[[ Material for the task, beginning ]]

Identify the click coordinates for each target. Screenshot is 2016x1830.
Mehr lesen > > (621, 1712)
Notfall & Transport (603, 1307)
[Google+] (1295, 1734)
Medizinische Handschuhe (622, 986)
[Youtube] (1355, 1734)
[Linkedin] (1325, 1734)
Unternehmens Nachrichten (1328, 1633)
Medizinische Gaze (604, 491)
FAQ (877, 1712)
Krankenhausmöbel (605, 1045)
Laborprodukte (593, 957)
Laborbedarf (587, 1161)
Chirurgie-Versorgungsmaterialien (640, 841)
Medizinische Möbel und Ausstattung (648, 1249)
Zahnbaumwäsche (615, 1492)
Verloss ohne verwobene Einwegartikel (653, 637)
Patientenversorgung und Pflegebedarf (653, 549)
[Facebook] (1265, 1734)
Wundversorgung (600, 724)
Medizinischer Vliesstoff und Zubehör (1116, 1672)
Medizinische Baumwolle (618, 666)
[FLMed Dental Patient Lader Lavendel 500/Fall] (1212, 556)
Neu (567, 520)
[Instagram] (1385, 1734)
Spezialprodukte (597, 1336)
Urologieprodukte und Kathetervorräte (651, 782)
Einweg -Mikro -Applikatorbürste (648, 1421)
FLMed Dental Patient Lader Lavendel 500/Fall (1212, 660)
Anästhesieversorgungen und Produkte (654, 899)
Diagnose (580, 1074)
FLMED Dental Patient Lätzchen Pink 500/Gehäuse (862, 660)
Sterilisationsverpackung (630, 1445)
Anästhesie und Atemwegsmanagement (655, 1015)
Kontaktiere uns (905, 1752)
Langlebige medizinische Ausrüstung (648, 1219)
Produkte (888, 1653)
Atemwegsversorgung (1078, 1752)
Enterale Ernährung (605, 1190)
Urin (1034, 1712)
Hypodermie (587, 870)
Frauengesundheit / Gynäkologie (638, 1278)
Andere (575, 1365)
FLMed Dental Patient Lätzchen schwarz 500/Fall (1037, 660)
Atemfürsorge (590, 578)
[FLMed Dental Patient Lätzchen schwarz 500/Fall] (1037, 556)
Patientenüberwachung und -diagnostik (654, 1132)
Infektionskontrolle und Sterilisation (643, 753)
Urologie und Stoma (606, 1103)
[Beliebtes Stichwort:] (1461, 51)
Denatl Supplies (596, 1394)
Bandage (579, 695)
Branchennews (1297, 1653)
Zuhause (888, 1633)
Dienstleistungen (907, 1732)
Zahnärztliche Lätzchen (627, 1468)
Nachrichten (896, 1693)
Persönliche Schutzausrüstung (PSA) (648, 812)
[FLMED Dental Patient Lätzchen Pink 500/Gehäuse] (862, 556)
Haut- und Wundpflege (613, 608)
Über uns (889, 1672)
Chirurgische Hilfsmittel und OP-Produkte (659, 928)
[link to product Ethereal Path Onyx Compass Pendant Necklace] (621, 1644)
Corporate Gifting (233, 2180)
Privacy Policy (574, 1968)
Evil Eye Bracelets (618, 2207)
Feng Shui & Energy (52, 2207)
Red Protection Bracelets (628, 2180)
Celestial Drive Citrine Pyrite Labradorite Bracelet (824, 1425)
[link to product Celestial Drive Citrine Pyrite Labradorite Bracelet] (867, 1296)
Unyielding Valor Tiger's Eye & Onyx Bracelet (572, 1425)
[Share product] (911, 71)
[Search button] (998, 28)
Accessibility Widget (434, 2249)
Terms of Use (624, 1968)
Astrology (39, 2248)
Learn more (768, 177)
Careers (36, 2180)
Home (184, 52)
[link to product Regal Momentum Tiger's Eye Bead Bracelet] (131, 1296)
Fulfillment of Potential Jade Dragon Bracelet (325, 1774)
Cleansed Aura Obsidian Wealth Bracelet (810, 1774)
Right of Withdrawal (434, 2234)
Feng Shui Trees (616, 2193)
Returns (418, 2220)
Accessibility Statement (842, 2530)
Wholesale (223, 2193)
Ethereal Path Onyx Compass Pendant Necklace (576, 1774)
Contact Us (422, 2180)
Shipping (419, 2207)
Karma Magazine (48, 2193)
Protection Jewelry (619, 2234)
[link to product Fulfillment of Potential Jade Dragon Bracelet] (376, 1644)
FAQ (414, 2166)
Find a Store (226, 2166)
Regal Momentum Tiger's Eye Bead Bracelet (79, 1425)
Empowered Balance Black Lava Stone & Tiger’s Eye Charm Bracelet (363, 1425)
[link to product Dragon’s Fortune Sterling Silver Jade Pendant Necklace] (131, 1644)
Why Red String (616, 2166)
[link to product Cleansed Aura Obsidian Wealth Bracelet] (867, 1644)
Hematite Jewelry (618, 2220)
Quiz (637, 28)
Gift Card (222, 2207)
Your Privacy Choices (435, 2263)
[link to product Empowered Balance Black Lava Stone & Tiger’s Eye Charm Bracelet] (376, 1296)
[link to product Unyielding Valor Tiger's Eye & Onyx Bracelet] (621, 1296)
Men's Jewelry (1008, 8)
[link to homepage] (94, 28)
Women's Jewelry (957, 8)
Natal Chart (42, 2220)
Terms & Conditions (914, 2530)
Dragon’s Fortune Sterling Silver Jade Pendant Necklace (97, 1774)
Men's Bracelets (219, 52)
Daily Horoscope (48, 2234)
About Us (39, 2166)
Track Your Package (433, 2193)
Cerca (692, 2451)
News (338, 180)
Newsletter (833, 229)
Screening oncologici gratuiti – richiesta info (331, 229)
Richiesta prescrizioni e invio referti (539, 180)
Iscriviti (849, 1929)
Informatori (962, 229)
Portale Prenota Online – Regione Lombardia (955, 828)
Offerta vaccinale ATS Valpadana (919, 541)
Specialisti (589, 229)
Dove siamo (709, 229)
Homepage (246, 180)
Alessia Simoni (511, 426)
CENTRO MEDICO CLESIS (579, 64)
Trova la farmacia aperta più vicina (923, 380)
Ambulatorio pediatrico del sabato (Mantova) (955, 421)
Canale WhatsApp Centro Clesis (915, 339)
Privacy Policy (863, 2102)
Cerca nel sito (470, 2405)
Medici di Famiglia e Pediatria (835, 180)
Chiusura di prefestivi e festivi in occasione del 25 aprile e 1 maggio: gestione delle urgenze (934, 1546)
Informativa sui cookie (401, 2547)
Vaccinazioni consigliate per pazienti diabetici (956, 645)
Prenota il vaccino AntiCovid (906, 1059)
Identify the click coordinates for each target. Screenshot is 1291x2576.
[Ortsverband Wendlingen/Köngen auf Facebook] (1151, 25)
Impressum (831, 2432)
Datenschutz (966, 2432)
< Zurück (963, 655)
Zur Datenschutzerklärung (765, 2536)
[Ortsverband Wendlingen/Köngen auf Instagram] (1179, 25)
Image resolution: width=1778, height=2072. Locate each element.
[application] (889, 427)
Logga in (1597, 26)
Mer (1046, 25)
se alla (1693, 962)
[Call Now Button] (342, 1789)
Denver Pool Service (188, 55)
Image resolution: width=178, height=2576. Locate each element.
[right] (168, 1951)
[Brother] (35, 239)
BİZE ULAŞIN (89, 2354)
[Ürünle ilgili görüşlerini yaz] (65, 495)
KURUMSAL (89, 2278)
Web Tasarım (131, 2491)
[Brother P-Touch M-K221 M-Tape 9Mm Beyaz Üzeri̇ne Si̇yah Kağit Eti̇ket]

[[ Material for the task, end ]]

* _Aim of the task_: Start to finish, copy the records above with no differences.

* _Solution for this task_:
Identify the click coordinates for each target. Screenshot is 2016x1830.
Mehr lesen > > (621, 1712)
Notfall & Transport (603, 1307)
[Google+] (1295, 1734)
Medizinische Handschuhe (622, 986)
[Youtube] (1355, 1734)
[Linkedin] (1325, 1734)
Unternehmens Nachrichten (1328, 1633)
Medizinische Gaze (604, 491)
FAQ (877, 1712)
Krankenhausmöbel (605, 1045)
Laborprodukte (593, 957)
Laborbedarf (587, 1161)
Chirurgie-Versorgungsmaterialien (640, 841)
Medizinische Möbel und Ausstattung (648, 1249)
Zahnbaumwäsche (615, 1492)
Verloss ohne verwobene Einwegartikel (653, 637)
Patientenversorgung und Pflegebedarf (653, 549)
[Facebook] (1265, 1734)
Wundversorgung (600, 724)
Medizinischer Vliesstoff und Zubehör (1116, 1672)
Medizinische Baumwolle (618, 666)
[FLMed Dental Patient Lader Lavendel 500/Fall] (1212, 556)
Neu (567, 520)
[Instagram] (1385, 1734)
Spezialprodukte (597, 1336)
Urologieprodukte und Kathetervorräte (651, 782)
Einweg -Mikro -Applikatorbürste (648, 1421)
FLMed Dental Patient Lader Lavendel 500/Fall (1212, 660)
Anästhesieversorgungen und Produkte (654, 899)
Diagnose (580, 1074)
FLMED Dental Patient Lätzchen Pink 500/Gehäuse (862, 660)
Sterilisationsverpackung (630, 1445)
Anästhesie und Atemwegsmanagement (655, 1015)
Kontaktiere uns (905, 1752)
Langlebige medizinische Ausrüstung (648, 1219)
Produkte (888, 1653)
Atemwegsversorgung (1078, 1752)
Enterale Ernährung (605, 1190)
Urin (1034, 1712)
Hypodermie (587, 870)
Frauengesundheit / Gynäkologie (638, 1278)
Andere (575, 1365)
FLMed Dental Patient Lätzchen schwarz 500/Fall (1037, 660)
Atemfürsorge (590, 578)
[FLMed Dental Patient Lätzchen schwarz 500/Fall] (1037, 556)
Patientenüberwachung und -diagnostik (654, 1132)
Infektionskontrolle und Sterilisation (643, 753)
Urologie und Stoma (606, 1103)
[Beliebtes Stichwort:] (1461, 51)
Denatl Supplies (596, 1394)
Bandage (579, 695)
Branchennews (1297, 1653)
Zuhause (888, 1633)
Dienstleistungen (907, 1732)
Zahnärztliche Lätzchen (627, 1468)
Nachrichten (896, 1693)
Persönliche Schutzausrüstung (PSA) (648, 812)
[FLMED Dental Patient Lätzchen Pink 500/Gehäuse] (862, 556)
Haut- und Wundpflege (613, 608)
Über uns (889, 1672)
Chirurgische Hilfsmittel und OP-Produkte (659, 928)
[link to product Ethereal Path Onyx Compass Pendant Necklace] (621, 1644)
Corporate Gifting (233, 2180)
Privacy Policy (574, 1968)
Evil Eye Bracelets (618, 2207)
Feng Shui & Energy (52, 2207)
Red Protection Bracelets (628, 2180)
Celestial Drive Citrine Pyrite Labradorite Bracelet (824, 1425)
[link to product Celestial Drive Citrine Pyrite Labradorite Bracelet] (867, 1296)
Unyielding Valor Tiger's Eye & Onyx Bracelet (572, 1425)
[Share product] (911, 71)
[Search button] (998, 28)
Accessibility Widget (434, 2249)
Terms of Use (624, 1968)
Astrology (39, 2248)
Learn more (768, 177)
Careers (36, 2180)
Home (184, 52)
[link to product Regal Momentum Tiger's Eye Bead Bracelet] (131, 1296)
Fulfillment of Potential Jade Dragon Bracelet (325, 1774)
Cleansed Aura Obsidian Wealth Bracelet (810, 1774)
Right of Withdrawal (434, 2234)
Feng Shui Trees (616, 2193)
Returns (418, 2220)
Accessibility Statement (842, 2530)
Wholesale (223, 2193)
Ethereal Path Onyx Compass Pendant Necklace (576, 1774)
Contact Us (422, 2180)
Shipping (419, 2207)
Karma Magazine (48, 2193)
Protection Jewelry (619, 2234)
[link to product Fulfillment of Potential Jade Dragon Bracelet] (376, 1644)
FAQ (414, 2166)
Find a Store (226, 2166)
Regal Momentum Tiger's Eye Bead Bracelet (79, 1425)
Empowered Balance Black Lava Stone & Tiger’s Eye Charm Bracelet (363, 1425)
[link to product Dragon’s Fortune Sterling Silver Jade Pendant Necklace] (131, 1644)
Why Red String (616, 2166)
[link to product Cleansed Aura Obsidian Wealth Bracelet] (867, 1644)
Hematite Jewelry (618, 2220)
Quiz (637, 28)
Gift Card (222, 2207)
Your Privacy Choices (435, 2263)
[link to product Empowered Balance Black Lava Stone & Tiger’s Eye Charm Bracelet] (376, 1296)
[link to product Unyielding Valor Tiger's Eye & Onyx Bracelet] (621, 1296)
Men's Jewelry (1008, 8)
[link to homepage] (94, 28)
Women's Jewelry (957, 8)
Natal Chart (42, 2220)
Terms & Conditions (914, 2530)
Dragon’s Fortune Sterling Silver Jade Pendant Necklace (97, 1774)
Men's Bracelets (219, 52)
Daily Horoscope (48, 2234)
About Us (39, 2166)
Track Your Package (433, 2193)
Cerca (692, 2451)
News (338, 180)
Newsletter (833, 229)
Screening oncologici gratuiti – richiesta info (331, 229)
Richiesta prescrizioni e invio referti (539, 180)
Iscriviti (849, 1929)
Informatori (962, 229)
Portale Prenota Online – Regione Lombardia (955, 828)
Offerta vaccinale ATS Valpadana (919, 541)
Specialisti (589, 229)
Dove siamo (709, 229)
Homepage (246, 180)
Alessia Simoni (511, 426)
CENTRO MEDICO CLESIS (579, 64)
Trova la farmacia aperta più vicina (923, 380)
Ambulatorio pediatrico del sabato (Mantova) (955, 421)
Canale WhatsApp Centro Clesis (915, 339)
Privacy Policy (863, 2102)
Cerca nel sito (470, 2405)
Medici di Famiglia e Pediatria (835, 180)
Chiusura di prefestivi e festivi in occasione del 25 aprile e 1 maggio: gestione delle urgenze (934, 1546)
Informativa sui cookie (401, 2547)
Vaccinazioni consigliate per pazienti diabetici (956, 645)
Prenota il vaccino AntiCovid (906, 1059)
Identify the click coordinates for each target. Screenshot is 1291x2576.
[Ortsverband Wendlingen/Köngen auf Facebook] (1151, 25)
Impressum (831, 2432)
Datenschutz (966, 2432)
< Zurück (963, 655)
Zur Datenschutzerklärung (765, 2536)
[Ortsverband Wendlingen/Köngen auf Instagram] (1179, 25)
Image resolution: width=1778, height=2072. Locate each element.
[application] (889, 427)
Logga in (1597, 26)
Mer (1046, 25)
se alla (1693, 962)
[Call Now Button] (342, 1789)
Denver Pool Service (188, 55)
Image resolution: width=178, height=2576. Locate each element.
[right] (168, 1951)
[Brother] (35, 239)
BİZE ULAŞIN (89, 2354)
[Ürünle ilgili görüşlerini yaz] (65, 495)
KURUMSAL (89, 2278)
Web Tasarım (131, 2491)
[Brother P-Touch M-K221 M-Tape 9Mm Beyaz Üzeri̇ne Si̇yah Kağit Eti̇ket]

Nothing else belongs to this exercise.